Quizá, “bien pensado”, nuestros jueces y magistrados locales y federales no
entran en el sistema eleccionario de voto popular –hasta hoy- a similitud de
otros países como el vecino EE.UU. por razones válidas, como el que los que
imparten justicia requerirían dinero para hacer campañas y eso conlleva
compromisos. Algo que los partidos políticos saben muy bien.
Pero ese no es el principal obstáculo.
Quienes imparten justicia, jueces y magistrados, son elegidos en base a ‘usos y
costumbres’, que no por exámenes de oposición o por contar con una
trayectoria proba en la carrera judicial.
Sumados todos y cada uno de los obstáculos que inhiben un Poder fuerte y
autónomo, el resultado entregado a la sociedad es cualitativo y cuantitativo. La
impunidad hoy, 2022, se encuentra cifrada en el 91.8% Nada más.
¿Traducido?
Un ejemplo muy pragmático, proveniente de este escribidor con la única
experiencia de ser ciudadano común.
En su entorno, la manzana de su casa, existen únicamente diez casas. En
éstas se suscitan por coincidencia el delito de robo por una banda de
delincuentes. Diez distintas personas entran y cometen ese atropello a los diez
hogares.
En los diez casos, por razones inexplicables de la increíble funcionalidad de la
policía local, se detienen en flagrancia (cometiendo el delito) a los diez
hampones. Existen pruebas, videos, cadena de custodia, testimonios e incluso
ellos mismos confiesan.
La solución que ofrece el ahora nuevo sistema penal acusatorio –son inocentes
hasta que se pruebe lo contrario- determina que sólo en una casa el
delincuente obtiene una condena y de una parte del delito cometido; casi el
0.8% de lo que se robó.
Pero ya estamos mejor. El sistema inquisitorio anterior al actual (el nuevo está
en vigor desde 2016) en el que el acusado era culpable hasta demostrar lo
contrario, tenía un índice de impunidad del 94.8
Por conclusión, la inversión extranjera y la privada en nuestro país, no confía
en la resolución de conflictos. En la impartición de justicia.
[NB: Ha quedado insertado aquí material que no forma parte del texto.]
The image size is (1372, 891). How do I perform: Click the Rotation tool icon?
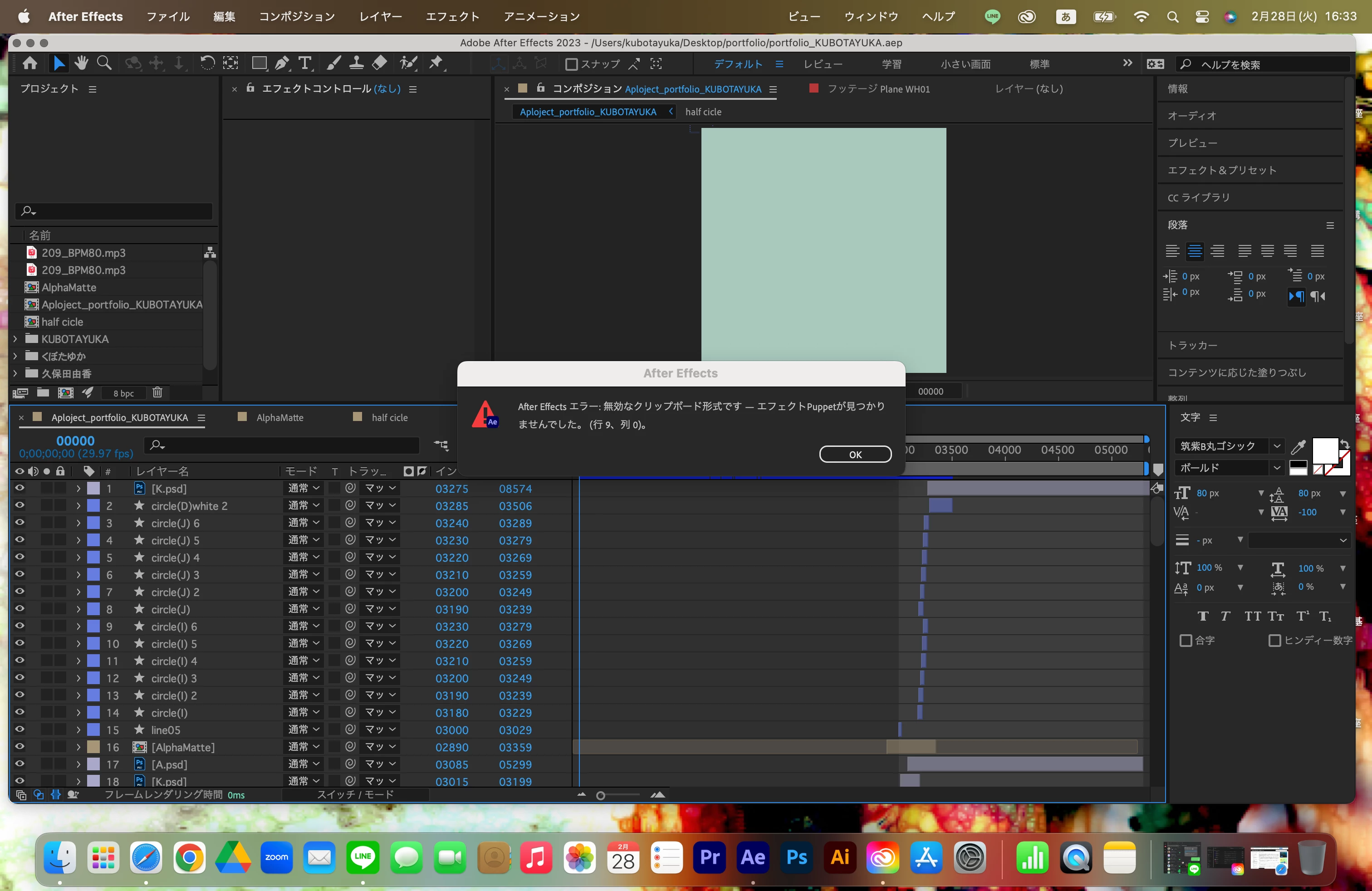click(x=207, y=64)
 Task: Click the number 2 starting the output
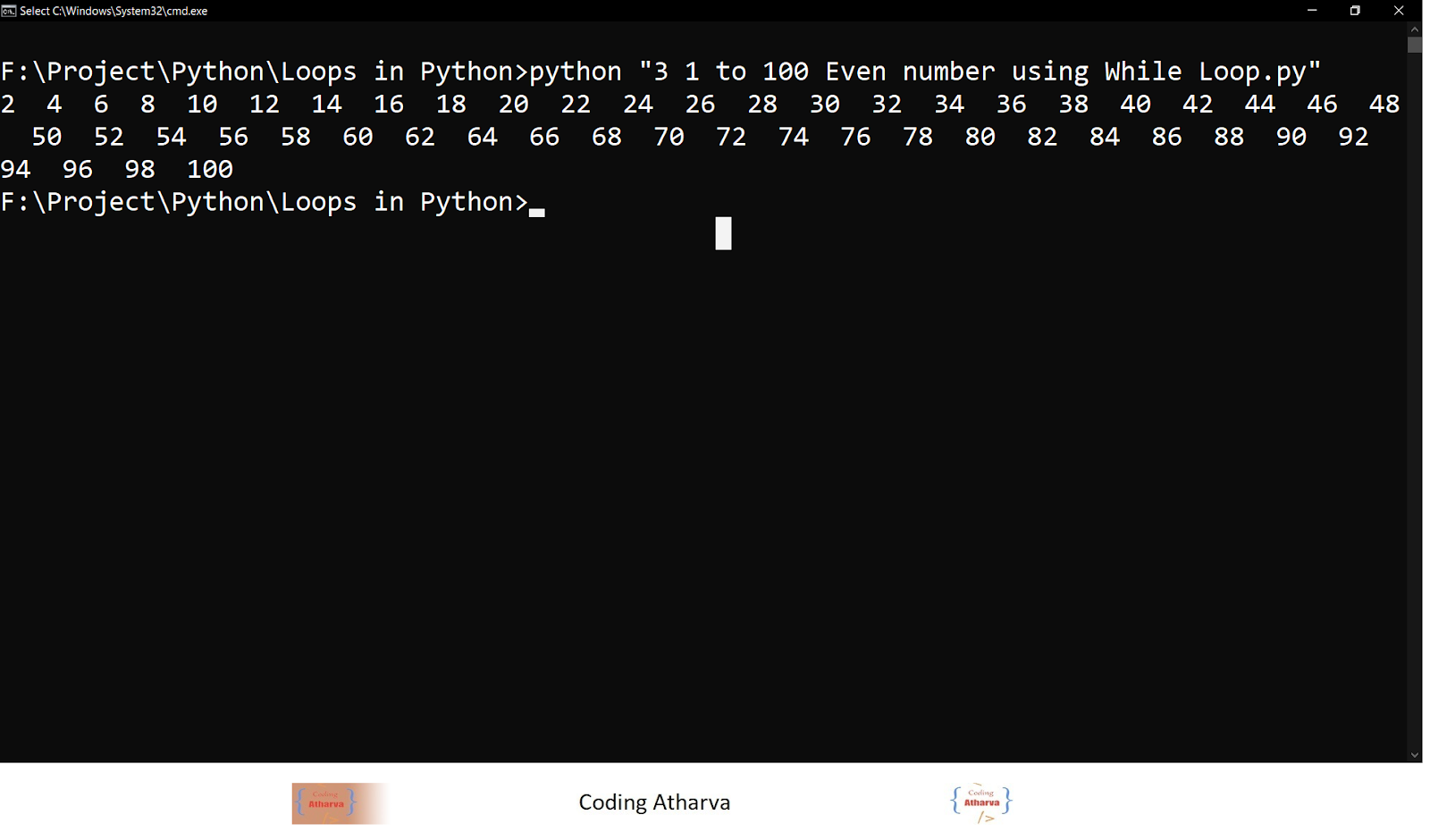[7, 104]
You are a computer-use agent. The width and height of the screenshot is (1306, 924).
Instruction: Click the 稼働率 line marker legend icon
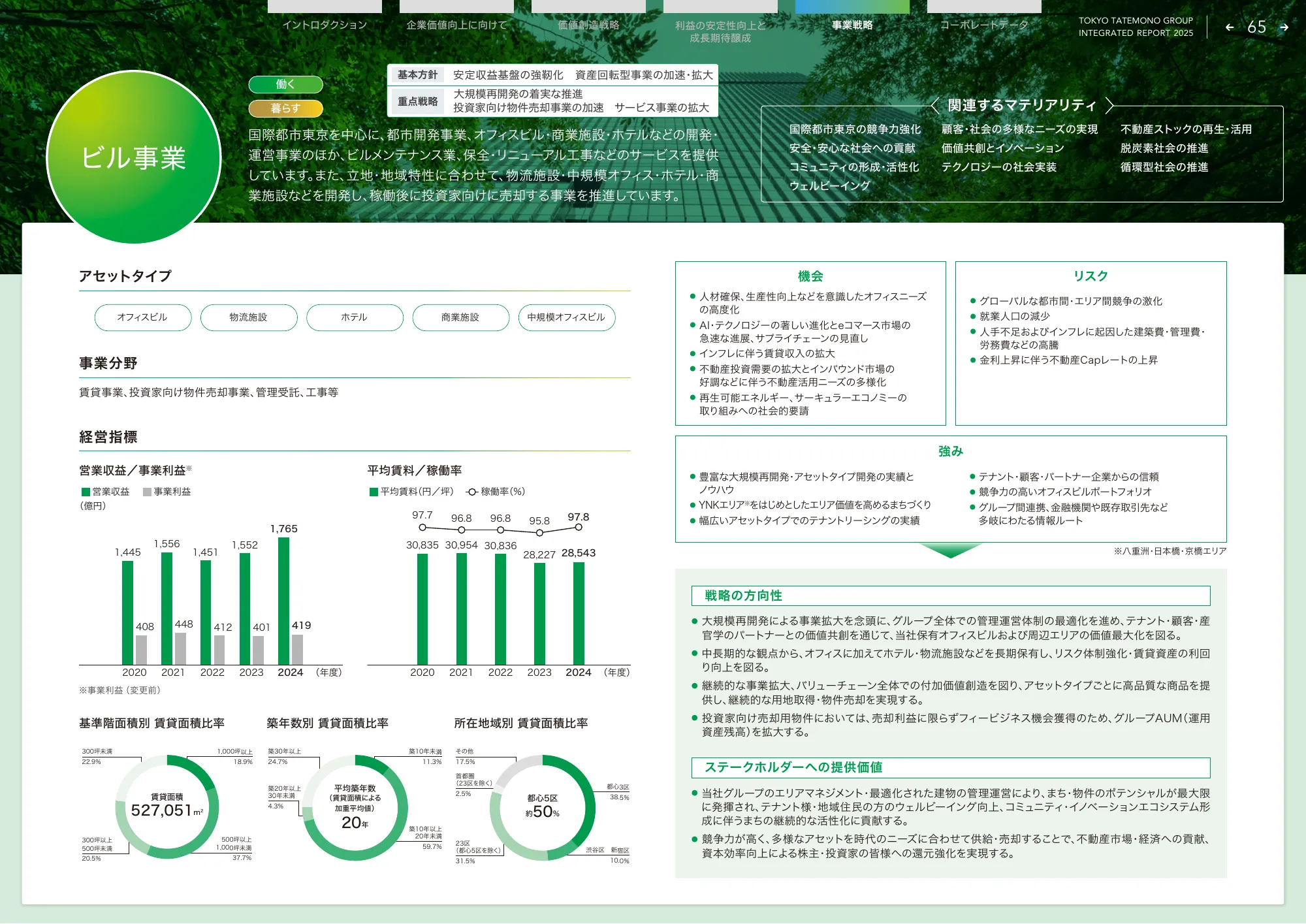click(x=472, y=492)
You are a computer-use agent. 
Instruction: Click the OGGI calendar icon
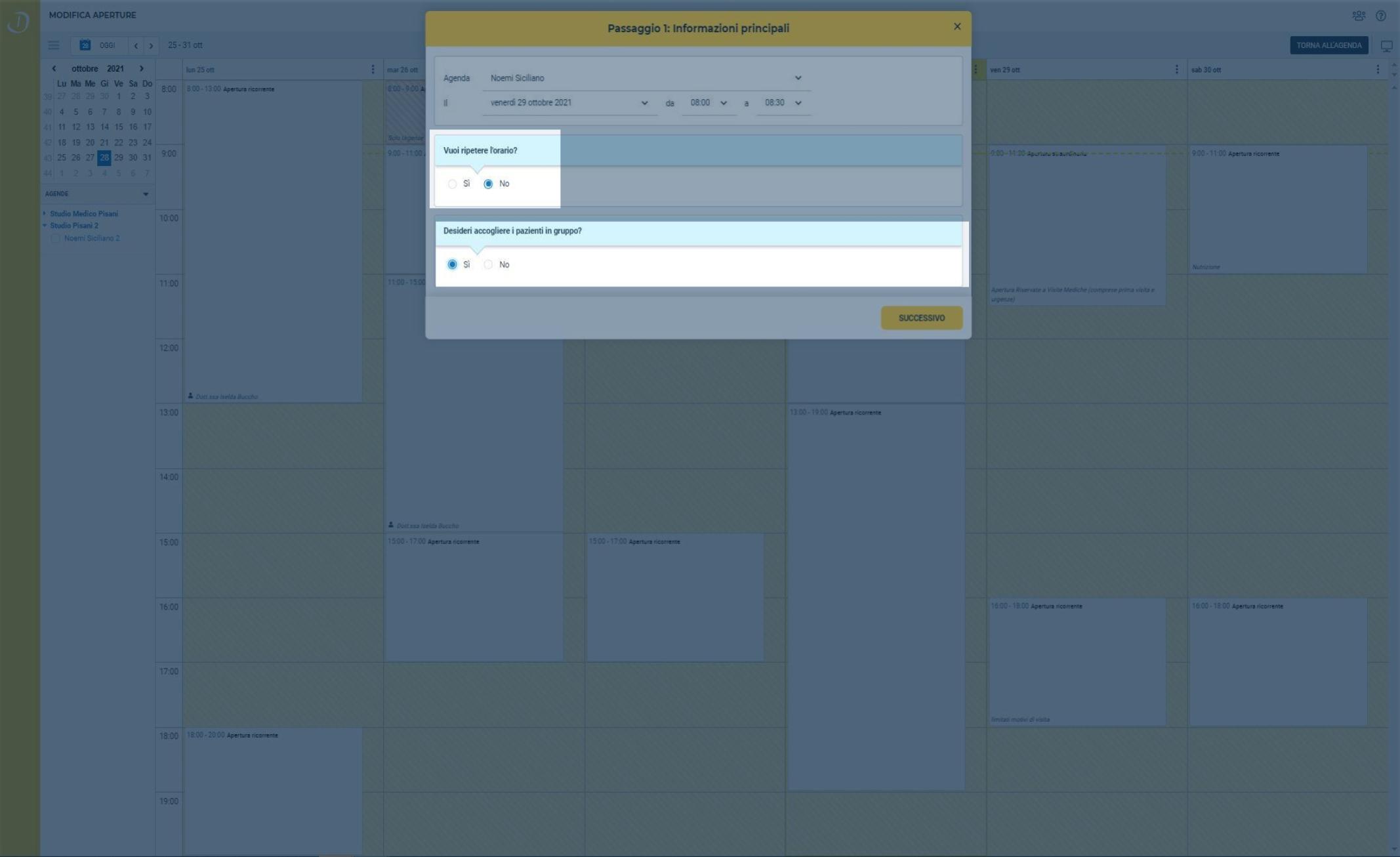click(85, 45)
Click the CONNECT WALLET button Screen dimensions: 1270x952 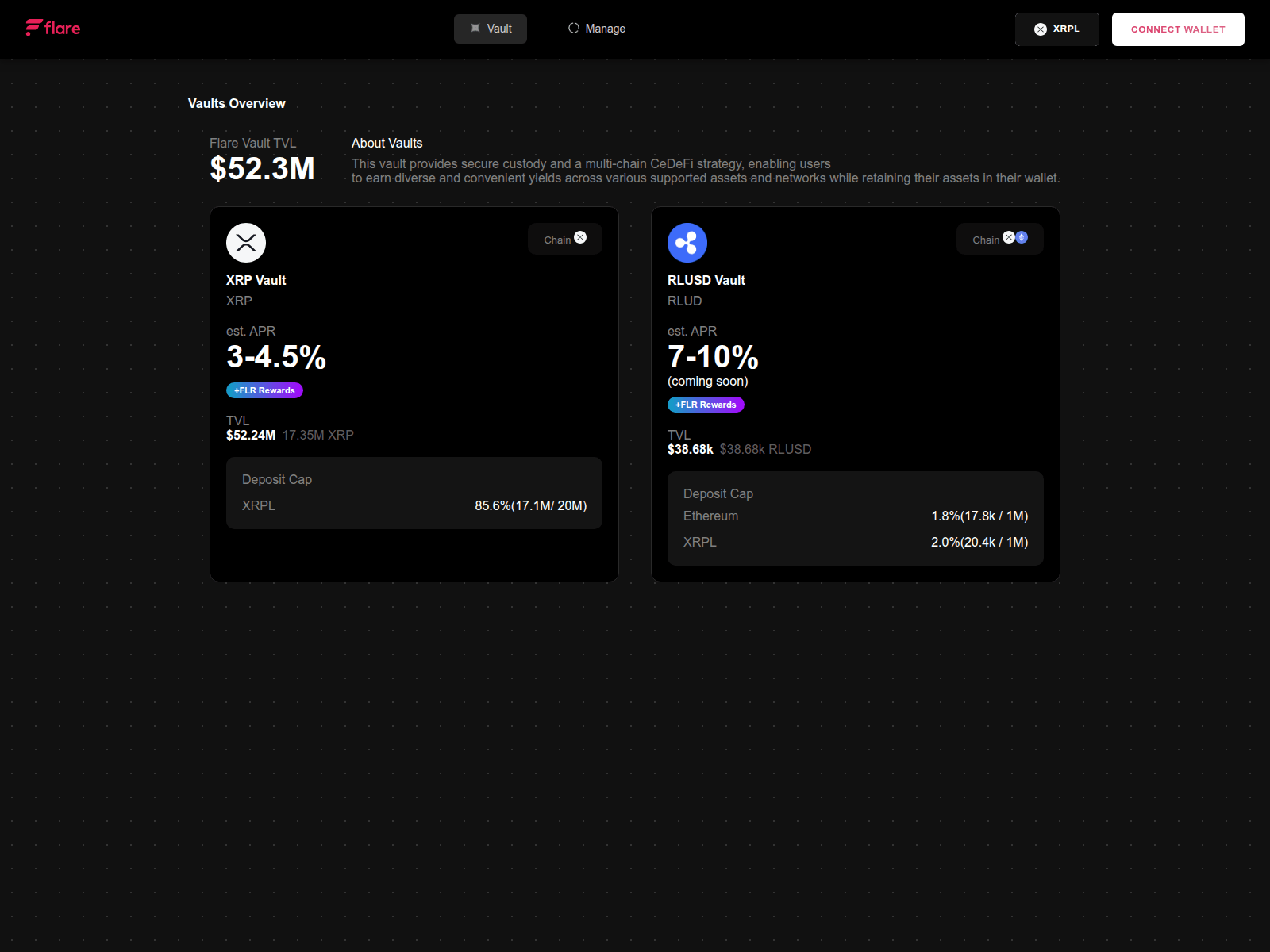coord(1178,29)
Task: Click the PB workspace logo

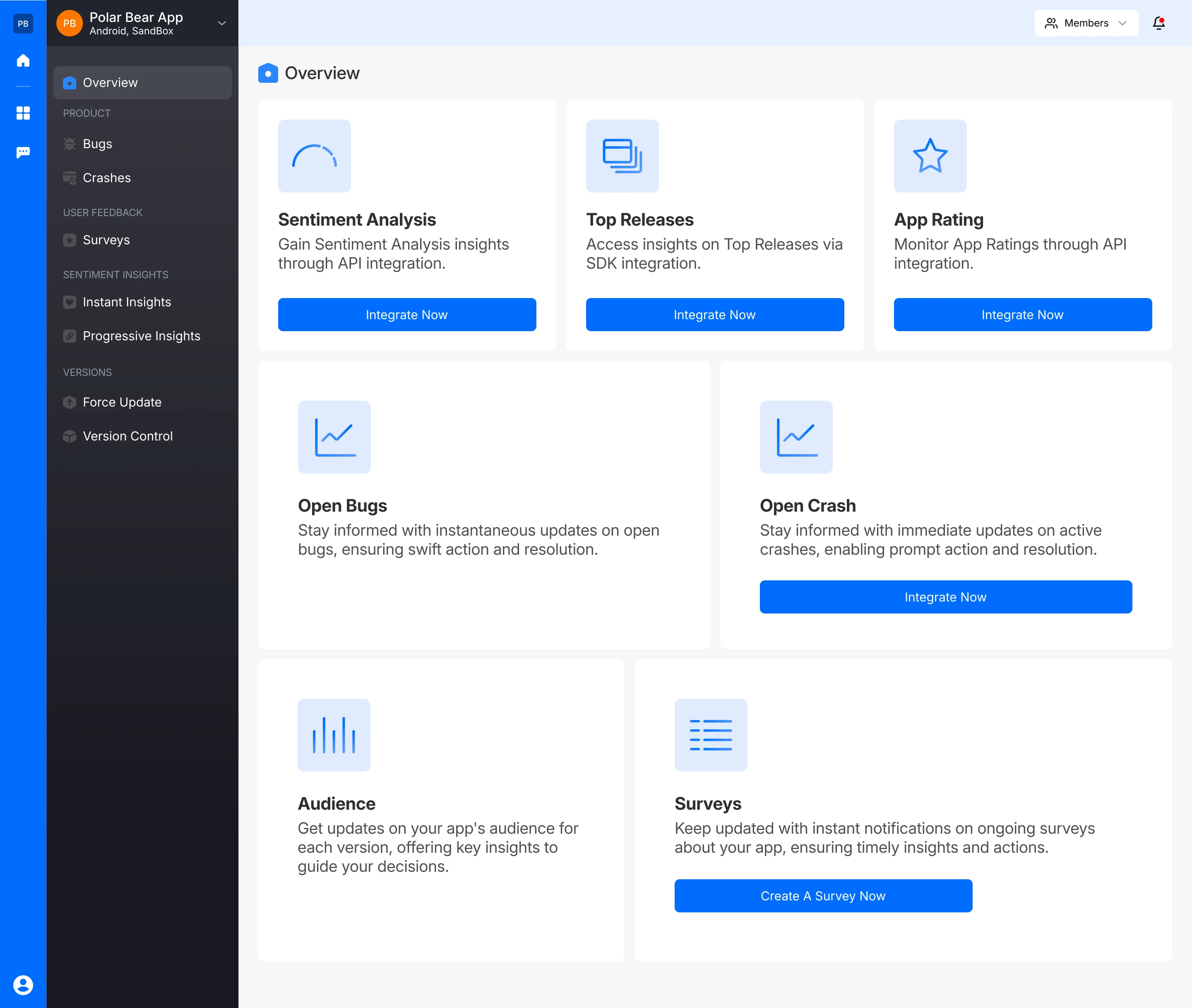Action: coord(23,24)
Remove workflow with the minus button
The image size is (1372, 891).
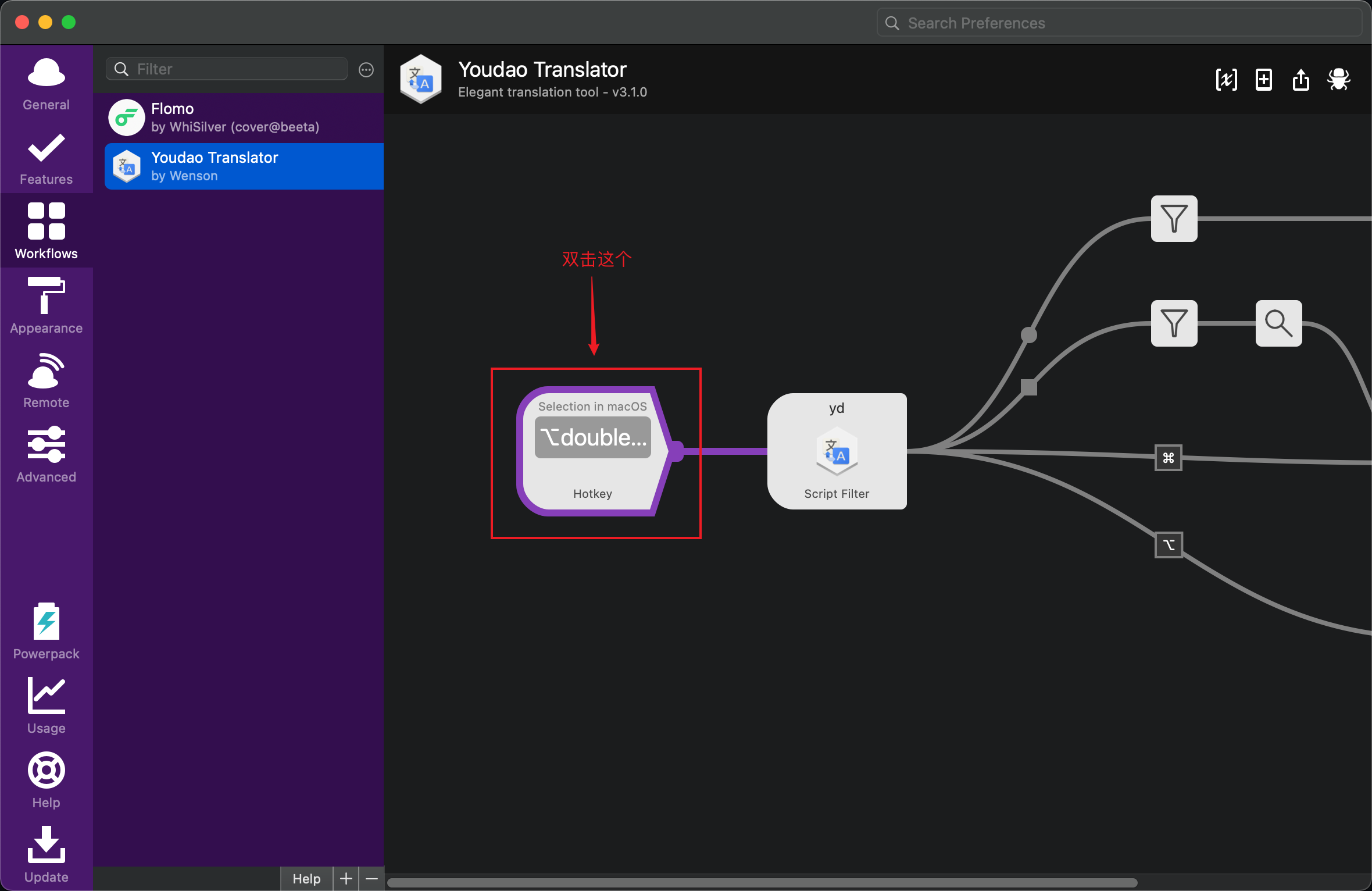(x=372, y=878)
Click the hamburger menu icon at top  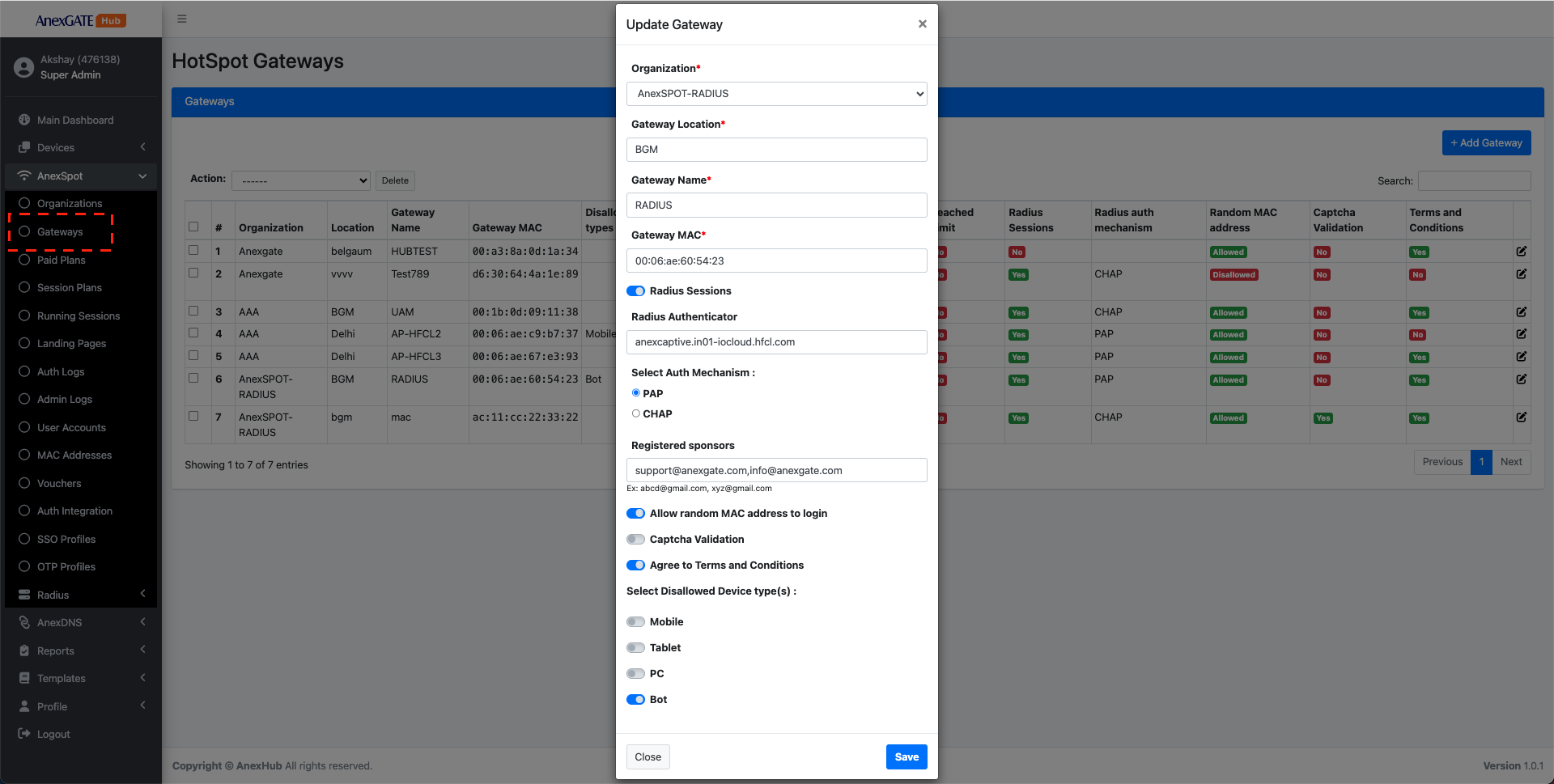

Significa entonces que vivimos en un paraíso para la ejecución de delitos, pues
acaso el infractor lleva la posibilidad de menos del 10% de ser inculpado y
condenado. En cualquier tipo de delito.
¿Singapur, Malasia? Pena capital donde se amerite. La impartición de justicia
protege a los que bien hacen. No es refugio de litigios para esconder a
criminales.
En nuestro país, todo mexicano sabe que aquél político o funcionario que ha
tocado prisión, es debido a una venganza política y no por el seguimiento de un
delito cometido en perjuicio de la sociedad.
No… no son los políticos el problema. Cuando la justicia le otorgue a cada
quien lo que merece, el mal político estará en el lugar que pertenece. El bueno,
donde lo necesitamos.
Y el desarrollo y el progreso vendrán como consecuencia de un sistema
equilibrado, con un pleno marco de reconocimiento de los derechos humanos y
dando lo que los políticos conocen como ‘piso parejo’.
COLOFÓN: Incrementar el catálogo de delitos que ameritan prisión; crear
universidades de justicia; crear unidades de supervisión de medidas cautelares
para evitar en lo posible, cárcel a presuntos inocentes, no han sido medidas
que incidan en absoluto en bajar los índices de violencia que continúan a la
alza.
Antes, 4 de cada 10 asesinatos se realizaban con arma de fuego; hoy son 7 de
cada diez.
Pero bueno, lo dijo el filósofo y estadista Séneca 15 años antes del nacimiento
de Jesucristo “El que no quiera vivir sino entre justos… viva en el desierto”.